Extend the news report on celiac disease screening in people with osteoporosis, continuing on from its final sentence.
-------- Extracted text
Routinely screening people who have osteoporosis to check if they may also have celiac disease is usually unnecessary, results of a new systematic review and meta-analysis suggest.
- Lorraine L. Janeczko, Reuters Health News, Top News in Family Medicine 1
“In this first systematic review of all studies testing for celiac disease in people with osteoporosis, we found that the overall prevalence of celiac disease was 1.6%. In other words, about 1 in 62 people with osteoporosis have celiac disease. This is more common than in the general population (about 1 in 100 people have celiac disease), but not far greater,” said Dr. Benjamin Lebwohl of the Celiac Disease Center of Columbia University College of Physicians and Surgeons in New York City.
“In other words, looking for celiac disease in this population is still like finding a needle in a haystack. It’s appropriate to do so, but we will often not find it,” he told Reuters Health by email.
As reported online July 8 in Alimentary Pharmacology & Therapeutics, the research team searched the standard medical databases for studies looking at the prevalence of CD in patients with osteoporosis.
They identified eight relevant studies including data from 3,188 people. Of these, 1.9% had CD. A weighted pooled analysis revealed biopsy-confirmed CD in 1.6% of patients with osteoporosis. Heterogeneity was moderate (I2=40.1%) and was affected by the underlying CD prevalence in the general population.
----------------
-------- Excerpted records
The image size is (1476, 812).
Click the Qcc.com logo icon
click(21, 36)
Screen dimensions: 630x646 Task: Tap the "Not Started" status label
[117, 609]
----------------
§ Task answer:
- “Although patients with diagnosed celiac disease are at increased risk of fractures, our study shows that patients with osteoporosis should not automatically be screened for celiac disease,” said senior author Dr. Jonas F. Ludvigsson of Karolinska Institutet in Stockholm. ” However,” he told Reuters Health by email, “my personal opinion is that, in a patient with osteoporosis and additional signs of celiac disease, I would still screen.”
Dr. Lebwohl explained that celiac disease is on the rise and osteoporosis is increasingly common with the aging population.
“We know that osteoporosis can be a consequence of celiac disease, and people with celiac disease have an increased risk of fractures, particularly before they start a gluten-free diet or if they have ongoing intestinal damage due to frequent gluten exposure after diagnosis,” he said.
He added that limitations of the study include the small sample sizes and the inability to evaluate the severity of osteoporosis and whether celiac disease is even more common in people with particularly severe osteoporosis.
Dr. Stephen Honig, director of the Osteoporosis Center at NYU Langone Health in New York City, told Reuters Health by phone,
- “Most providers who deal with osteoporosis have their antenna up for looking for secondary causes, and celiac disease is one such cause. In our practice, we look at certain types of patients, certainly those with GI complaints or those with some evidence of malabsorption; or when we do some basic screening tests, patients with low urinary calcium excretion might prompt us to look for celiac disease.”
“Certainly in those with very low bone densities, particularly younger patients with very low bone densities, we might include a celiac screen along with screens for a lot of other conditions that can lead to low bone density,” added Dr. Honig, who was not involved in the study. “In general however, I think that in the older postmenopausal osteoporotic population without any gastrointestinal issues, it’s probably not worthwhile to screen for celiac disease.”
Dr. Ludvigsson said that his group is now investigating the risk of celiac disease in patients with iron-deficiency anemia.